Chlorites have an extra layer of Mg-dominated alumina sheet say Brucite [Mg (OH)₂]. But Mg²⁺ also dominates the alumina (trioctahedral) sheet of 2:1 type minerals. Thus crystal unit has two silica sheets (tetrahedral) and two magnesium dominated alumina sheet. That’s why sometimes it is also called 2:2 type clay mineral. In other words chlorites are basically silicates of Mg with some iron and aluminium. The CEC is about same as of Illite, non-expanding nature.

Sources of Negative Charge on Silicate Clays:

1. Isomorphic Substitution:

Al³⁺ is slightly larger than Si⁴⁺ hence Al³⁺ can fit into the centre of tetrahedron in the place of Si⁴⁺ without changing the basic structure of crystal.

In octahedron, Fe and Zn can fit into the position of Al or Mg. Posi­tioning of Mg²⁺ in place of Al³⁺ or Al³⁺ in place of Si⁴⁺ leaves unsatisfied negative charges from Oxygen anions in the sheets which account for overall negative charges from Oxygen anions in the sheets which account for overall negative charge of clay.

Isomorphic substitution is of great significance in 2:1 type. The result­ant negative charge is far in excess of that resulting from broken crystal edges of these minerals. Unlike the charge associated with the exposed crystal edges, those resulting from ionic substitution are not dependent on p^H.

The isomorphous substitution of any cation having lower charge re­sults in an increase in positive charge.
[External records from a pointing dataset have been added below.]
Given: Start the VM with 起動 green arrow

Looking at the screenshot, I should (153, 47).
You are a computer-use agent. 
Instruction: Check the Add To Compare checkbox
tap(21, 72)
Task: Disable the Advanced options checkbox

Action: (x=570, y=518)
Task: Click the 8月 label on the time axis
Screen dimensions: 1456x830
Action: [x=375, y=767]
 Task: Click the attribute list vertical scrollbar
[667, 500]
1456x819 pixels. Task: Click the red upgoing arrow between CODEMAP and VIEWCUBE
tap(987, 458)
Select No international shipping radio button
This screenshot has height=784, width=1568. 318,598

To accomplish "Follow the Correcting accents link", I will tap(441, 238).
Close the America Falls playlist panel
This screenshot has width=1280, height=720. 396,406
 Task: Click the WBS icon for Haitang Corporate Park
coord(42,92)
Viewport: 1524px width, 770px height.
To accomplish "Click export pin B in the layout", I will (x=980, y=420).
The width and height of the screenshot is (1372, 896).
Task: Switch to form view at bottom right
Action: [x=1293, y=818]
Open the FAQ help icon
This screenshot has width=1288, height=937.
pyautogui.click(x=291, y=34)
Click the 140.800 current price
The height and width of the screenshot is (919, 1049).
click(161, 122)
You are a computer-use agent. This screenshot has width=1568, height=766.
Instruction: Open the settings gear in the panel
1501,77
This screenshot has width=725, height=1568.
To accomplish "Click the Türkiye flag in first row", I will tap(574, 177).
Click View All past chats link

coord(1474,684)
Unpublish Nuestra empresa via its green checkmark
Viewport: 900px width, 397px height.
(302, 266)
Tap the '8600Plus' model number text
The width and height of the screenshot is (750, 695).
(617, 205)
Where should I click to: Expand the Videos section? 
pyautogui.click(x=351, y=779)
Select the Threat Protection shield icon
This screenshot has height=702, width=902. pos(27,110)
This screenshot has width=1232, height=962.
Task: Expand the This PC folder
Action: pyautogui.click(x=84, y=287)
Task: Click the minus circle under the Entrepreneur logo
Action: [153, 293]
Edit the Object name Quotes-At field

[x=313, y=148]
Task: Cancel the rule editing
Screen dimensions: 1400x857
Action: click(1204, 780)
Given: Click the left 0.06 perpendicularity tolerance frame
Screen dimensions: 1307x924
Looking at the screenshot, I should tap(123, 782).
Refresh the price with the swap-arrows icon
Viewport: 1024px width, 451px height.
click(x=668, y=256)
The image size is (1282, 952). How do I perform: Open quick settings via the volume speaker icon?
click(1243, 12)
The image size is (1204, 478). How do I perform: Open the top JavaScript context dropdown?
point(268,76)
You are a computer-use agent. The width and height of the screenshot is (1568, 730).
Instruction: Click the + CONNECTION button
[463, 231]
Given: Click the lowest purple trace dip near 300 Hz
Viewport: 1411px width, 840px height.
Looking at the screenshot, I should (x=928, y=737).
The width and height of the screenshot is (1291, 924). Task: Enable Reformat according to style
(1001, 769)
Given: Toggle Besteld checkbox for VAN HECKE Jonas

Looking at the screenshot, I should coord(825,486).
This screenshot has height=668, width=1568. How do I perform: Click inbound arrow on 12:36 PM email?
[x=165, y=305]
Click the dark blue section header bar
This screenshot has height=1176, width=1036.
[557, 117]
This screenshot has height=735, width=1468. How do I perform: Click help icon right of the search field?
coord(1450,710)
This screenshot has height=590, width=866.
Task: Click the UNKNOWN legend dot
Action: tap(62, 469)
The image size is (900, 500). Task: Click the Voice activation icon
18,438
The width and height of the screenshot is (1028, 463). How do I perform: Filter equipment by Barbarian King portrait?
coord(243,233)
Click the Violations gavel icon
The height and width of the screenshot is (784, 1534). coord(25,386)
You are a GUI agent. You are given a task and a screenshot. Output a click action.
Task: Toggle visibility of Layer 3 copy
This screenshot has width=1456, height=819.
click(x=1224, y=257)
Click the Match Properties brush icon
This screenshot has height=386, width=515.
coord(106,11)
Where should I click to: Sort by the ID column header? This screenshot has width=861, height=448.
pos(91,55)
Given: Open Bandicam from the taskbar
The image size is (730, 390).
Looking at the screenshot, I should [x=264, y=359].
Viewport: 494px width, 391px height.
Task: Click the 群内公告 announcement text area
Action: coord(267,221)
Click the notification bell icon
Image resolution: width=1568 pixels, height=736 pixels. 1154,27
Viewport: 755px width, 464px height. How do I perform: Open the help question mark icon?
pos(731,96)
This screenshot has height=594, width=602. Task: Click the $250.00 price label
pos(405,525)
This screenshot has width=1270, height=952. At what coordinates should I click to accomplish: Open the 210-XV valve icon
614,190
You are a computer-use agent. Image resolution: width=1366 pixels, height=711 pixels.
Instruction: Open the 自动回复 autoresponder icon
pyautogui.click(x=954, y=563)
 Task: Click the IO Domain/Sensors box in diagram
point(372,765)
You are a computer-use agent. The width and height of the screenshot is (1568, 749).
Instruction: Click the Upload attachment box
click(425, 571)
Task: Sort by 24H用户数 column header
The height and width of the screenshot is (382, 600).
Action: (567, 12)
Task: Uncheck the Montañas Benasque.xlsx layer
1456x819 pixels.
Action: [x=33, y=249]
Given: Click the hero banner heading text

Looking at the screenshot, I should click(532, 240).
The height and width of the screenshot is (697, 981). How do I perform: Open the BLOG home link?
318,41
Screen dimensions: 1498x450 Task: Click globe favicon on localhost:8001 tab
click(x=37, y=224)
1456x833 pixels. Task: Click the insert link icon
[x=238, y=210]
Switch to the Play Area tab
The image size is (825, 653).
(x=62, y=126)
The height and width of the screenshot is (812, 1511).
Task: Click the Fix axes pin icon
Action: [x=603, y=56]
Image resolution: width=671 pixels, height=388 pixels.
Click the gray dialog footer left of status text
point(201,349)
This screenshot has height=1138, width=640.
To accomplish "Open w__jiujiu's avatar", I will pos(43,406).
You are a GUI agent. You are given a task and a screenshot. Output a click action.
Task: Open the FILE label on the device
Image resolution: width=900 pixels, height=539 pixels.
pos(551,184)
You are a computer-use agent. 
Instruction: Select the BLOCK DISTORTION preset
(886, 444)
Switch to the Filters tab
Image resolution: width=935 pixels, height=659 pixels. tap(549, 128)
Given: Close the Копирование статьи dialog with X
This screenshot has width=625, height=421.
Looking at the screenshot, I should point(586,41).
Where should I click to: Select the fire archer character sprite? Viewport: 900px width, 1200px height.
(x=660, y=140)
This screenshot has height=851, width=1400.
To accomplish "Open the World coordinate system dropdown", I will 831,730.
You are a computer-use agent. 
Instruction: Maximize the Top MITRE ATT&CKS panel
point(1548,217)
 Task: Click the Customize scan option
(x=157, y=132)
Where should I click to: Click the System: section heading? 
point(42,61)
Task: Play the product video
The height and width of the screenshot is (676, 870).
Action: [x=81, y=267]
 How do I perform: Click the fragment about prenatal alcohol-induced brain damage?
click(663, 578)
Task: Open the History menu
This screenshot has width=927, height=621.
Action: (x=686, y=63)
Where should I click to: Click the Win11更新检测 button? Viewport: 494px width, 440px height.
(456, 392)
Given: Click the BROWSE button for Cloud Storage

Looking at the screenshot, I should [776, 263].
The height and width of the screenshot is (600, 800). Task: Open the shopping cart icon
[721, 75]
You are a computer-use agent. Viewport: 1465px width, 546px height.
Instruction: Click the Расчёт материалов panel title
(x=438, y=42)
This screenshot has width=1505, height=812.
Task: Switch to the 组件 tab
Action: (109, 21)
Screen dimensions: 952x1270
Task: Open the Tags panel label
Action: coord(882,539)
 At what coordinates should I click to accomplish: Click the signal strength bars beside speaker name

It is commonly occurred in trioctahedral layers (Mg – dominated sheets) when Mg²⁺ is replaced by Fe³⁺/Al³⁺

Isomorphic Substitution results in Constant (Permanent) Charges.

2. Exposed Crystal Edges:

i. Ionisation of hydroxyl groups

ii. Ionisation of carboxyl and phenolic groups

O^2- and OH^– groups are exposed at the broken edges and flat external surface as in Kaolinite- At pH> 7, the hydrogen of these hydroxyls disso­ciates slightly and the colloidal surface is left with a negative charge carried by oxygen.

The loosely held H⁺ is readily exchangeable hence called pH-dependent charge of inorganic colloids. This phenomenon apparently accounts for most of the CEC of 1:1 type colloidal clays and for organic colloids.

Ionisation of carboxyl (-COOH) or phenolic (C₆H₅OH) groups is the chief source of negative charges on humus micelles. With the increase in pH, extent of negative charge is increased, therefore is called pH-dependent negative charge or variable charge. As the soil pH increases, more OH^– ions are available to force the reactions to the right; and negative charge increases.

Second possible point is that at high p^H, complex aluminium hydroxy ions e.g. Al(OH)₂⁺ is removed because these ions react with OH^– to form insoluble Al(OH)₃, thereby releasing negatively charged sites. But at low pH it blocks the negative sites and make them unavailable for cation exchange (the process of exchange of cations between solid and liquid phases).

In the soils of temperate climates where 2:1 type clays are com­mon, the permanent negative charges are usually dominant. In highly weathered soils of tropics where 1:1 type silicate clays, Iron and Aluminium oxides dominate and in soils high in O.M. the vari­able negative charges are more common.